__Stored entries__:
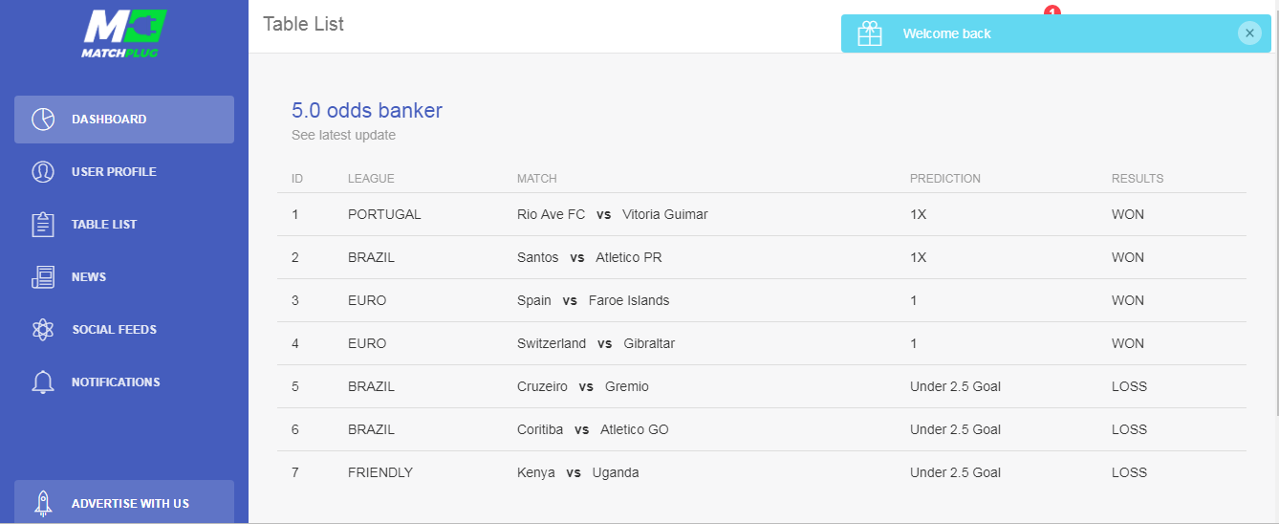Click the Table List clipboard icon
Viewport: 1279px width, 524px height.
coord(43,225)
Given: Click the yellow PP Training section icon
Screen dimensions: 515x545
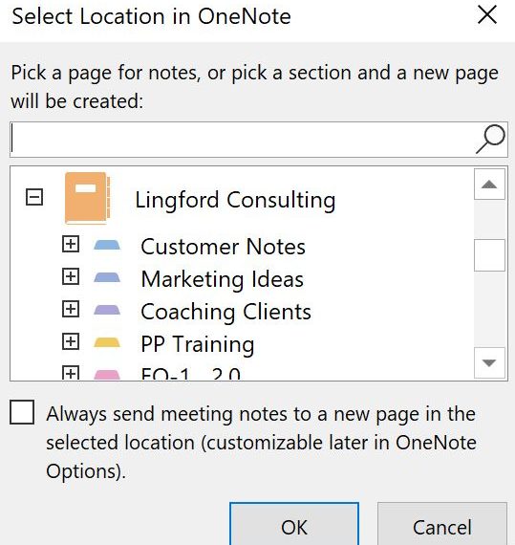Looking at the screenshot, I should pos(107,342).
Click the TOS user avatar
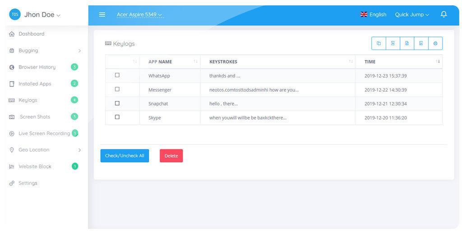The image size is (462, 231). [x=15, y=14]
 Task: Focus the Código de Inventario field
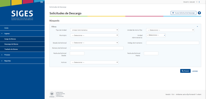coord(173,43)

__Exercise instructions__: Which lines run from the one that holds "Given: Click the" to the final line of the records above? Return them exactly, and skip the pictures.

__Answer space__:
Given: Click the yellow PP Training section icon
Screen dimensions: 515x545
Looking at the screenshot, I should pos(107,342).
Click the TOS user avatar
The image size is (462, 231). [x=15, y=14]
 Task: Focus the Código de Inventario field
coord(173,43)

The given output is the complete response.